Donald Bauchner and his wife never expected to own a French chateau. But they rented a vacation home in Provence three years ago and fell in love with the region. "We started looking just to see what was out there," says the New York City businessman, 59, "and we were enthralled." What the Bauchners wound up with was an 18th century stone castle and 22 acres of forest. The place was a bargain at $570,000, even though a two-year renovation more than tripled the original cost. Now the Bauchners spend most of their time in Provence entertaining, visiting the surrounding villages and beautifying their property. Says Bauchner: "It's been a really wonderful experience."

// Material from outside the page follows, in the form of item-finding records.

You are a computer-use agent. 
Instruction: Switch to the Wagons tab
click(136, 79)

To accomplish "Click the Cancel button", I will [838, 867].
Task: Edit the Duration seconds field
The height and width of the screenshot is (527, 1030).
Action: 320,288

Leslie Critchlow, 34, a manager at Accenture in San Francisco, got an even better deal: an 18th century chateau in Brittany with 14 rooms and a 20-acre park for only $285,000. Along with her mother and brother, she is hoping to turn it into a bed-and-breakfast. "We saw this chateau and fell in love," says Critchlow. "We were shocked to find out we could afford it."
Bauchner and Critchlow are part of a fast growing group of Americans who are buying and renting everything from castles to cottages in France, Italy, Spain and other European countries--and often for less than the price of a cramped apartment in Manhattan. "In the past five years," says Emile Garcin, owner of a French real estate agency that caters to foreigners, "the number of Americans buying chateaus has doubled." One big reason is the strong dollar, which has gained 40% against the franc since 1995 and 20% against the euro since that currency was launched two years ago.

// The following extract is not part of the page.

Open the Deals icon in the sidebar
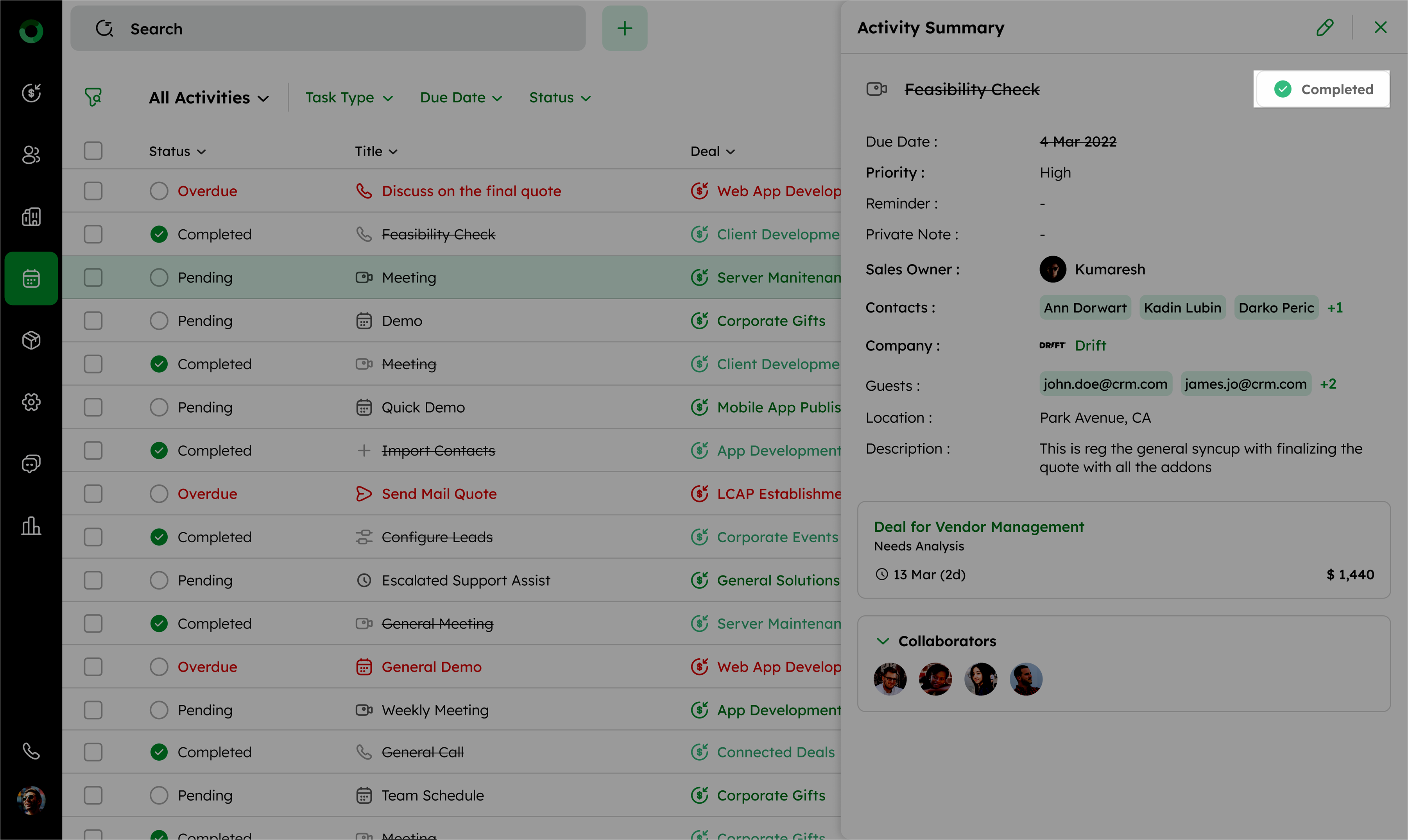Screen dimensions: 1408x840 [x=31, y=93]
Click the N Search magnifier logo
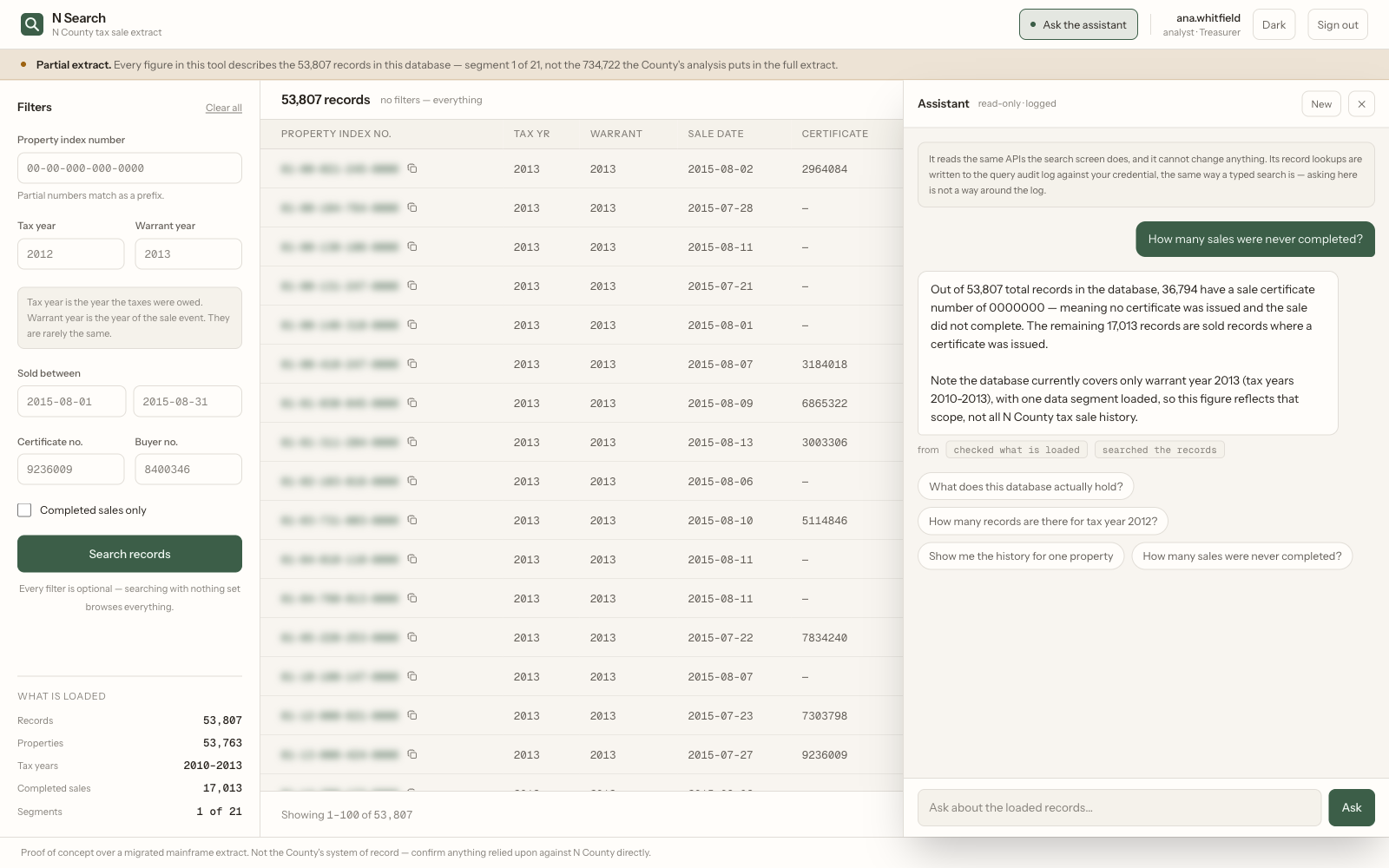The height and width of the screenshot is (868, 1389). 32,24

In France, many Americans are drawn to the sunny Provence-Cote d'Azur region, but prices are much lower in Brittany, Normandy and central France. A fixer-upper can be found for as little as $150,000, and rentals are equally attractive. A two-bedroom ski chalet in Haute-Savoie rents for $300 a month. A one-bedroom flat in central Paris goes for about $2,000 a month, as does a four-bedroom home near the beach in Nice. "Americans can find great deals on little 19th century chateaus," says Serge Henu, director of the France Chateaux agency in Brittany. "For the French, that's not considered old enough to be interesting."

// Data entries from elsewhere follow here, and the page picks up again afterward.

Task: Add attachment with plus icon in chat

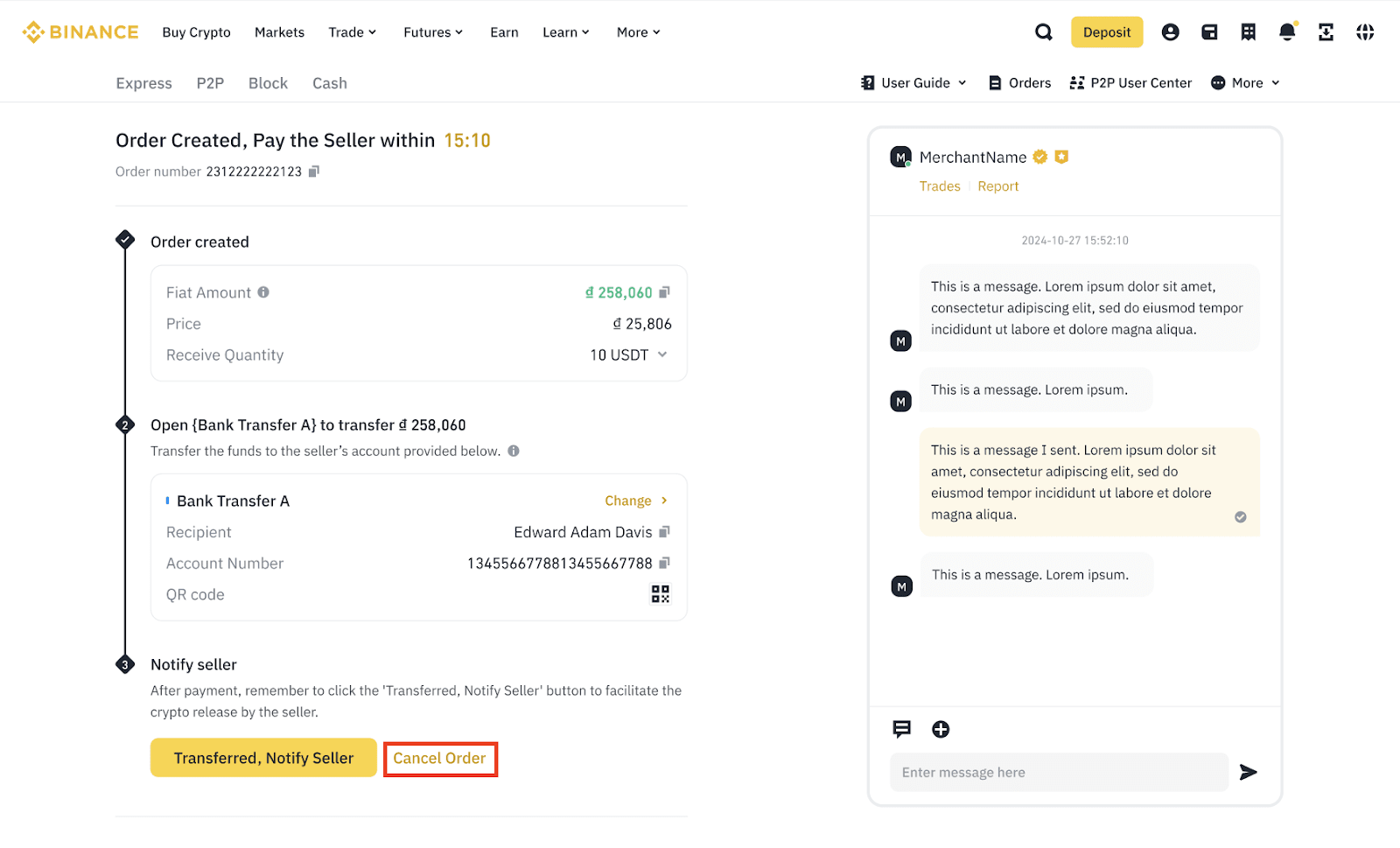Action: [941, 729]
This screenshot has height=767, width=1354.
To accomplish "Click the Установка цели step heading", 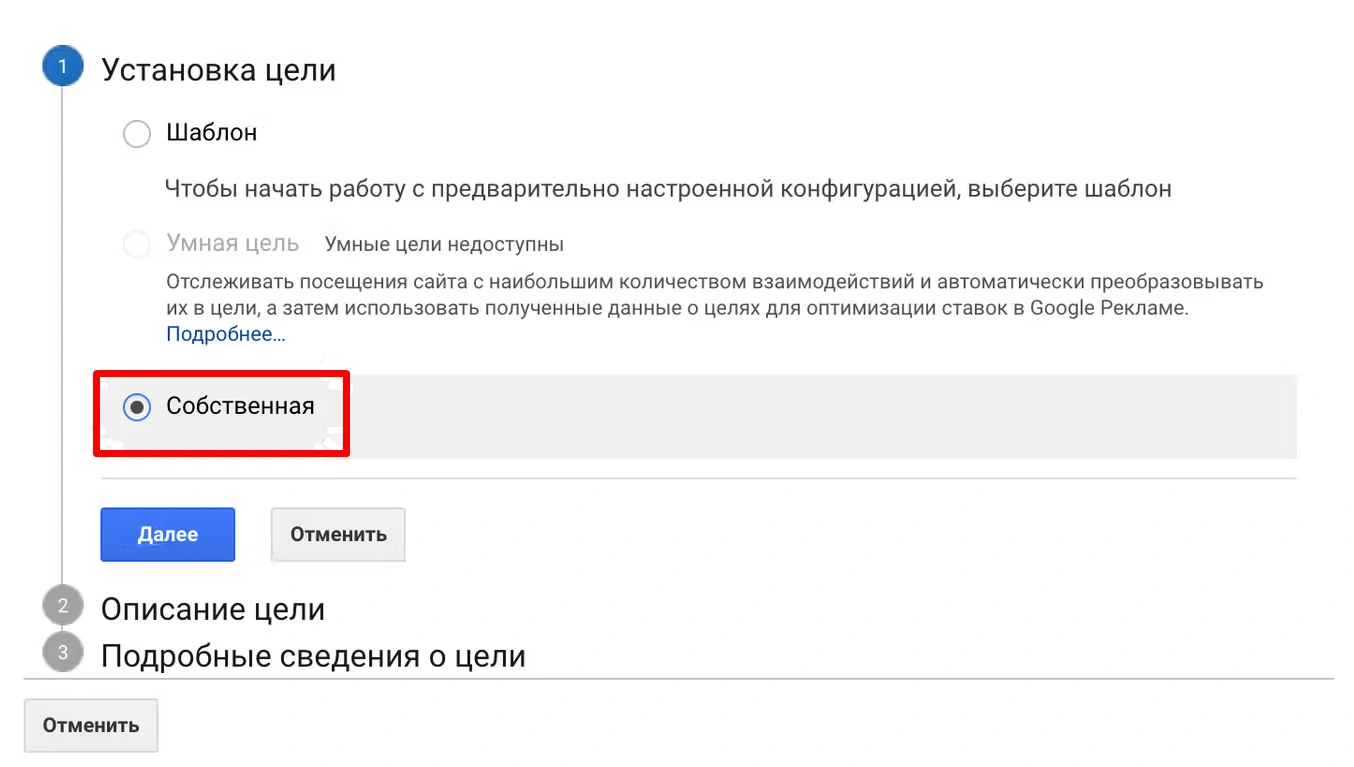I will click(218, 70).
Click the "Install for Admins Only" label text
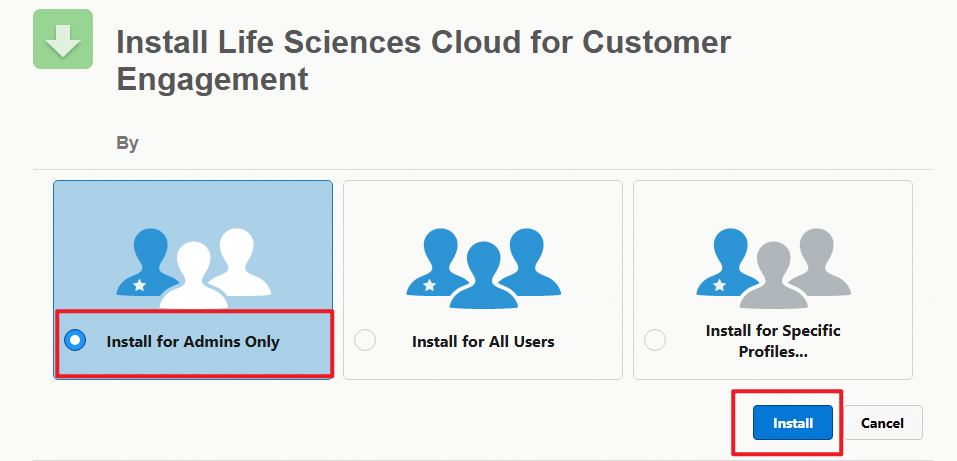Screen dimensions: 957x461 [193, 341]
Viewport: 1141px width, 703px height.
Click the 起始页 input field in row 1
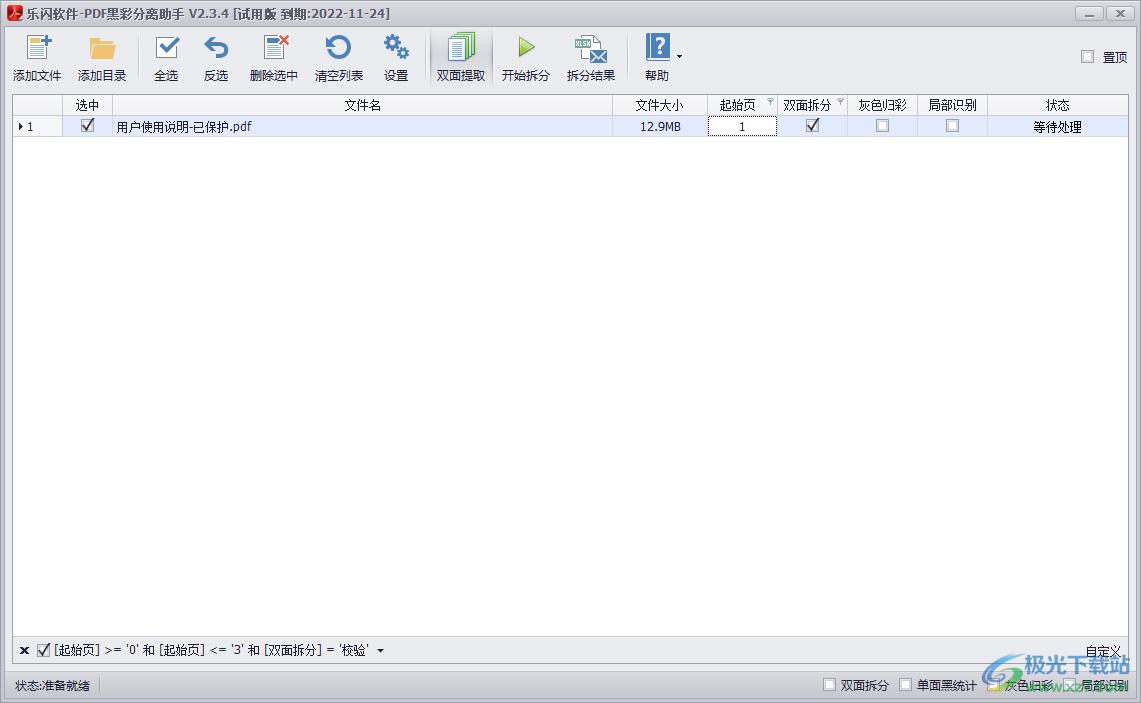(x=742, y=127)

Eighteenth century chateaus are particularly desirable because of their large windows and roomy interior spaces. Laure Jakobiak, who works on chateau restorations with architect Bruno Lafourcade, says, "It is essentially Americans who are interested in restoring chateaus. They are very attracted by the history."
The search for a bargain chateau can begin at home, where one can scan specialized websites like vacationspot.com castles.org and athomeinfrance.com Chateau hunters should also flip through upscale French real estate reviews such as Demeures et Chateaux, Proprietes and Belles Demeures, available at international newsstands in most large U.S. cities. Prospective buyers should contact reputable agencies experienced in steering foreigners through the shoals of house hunting and real estate transactions in France. Agents like Garcin (emilegarcin.fr) and Henu (france-chateaux.fr) can arrange hotels for prospective clients, visit properties with them, help arrange financing and oversee the closing formalities.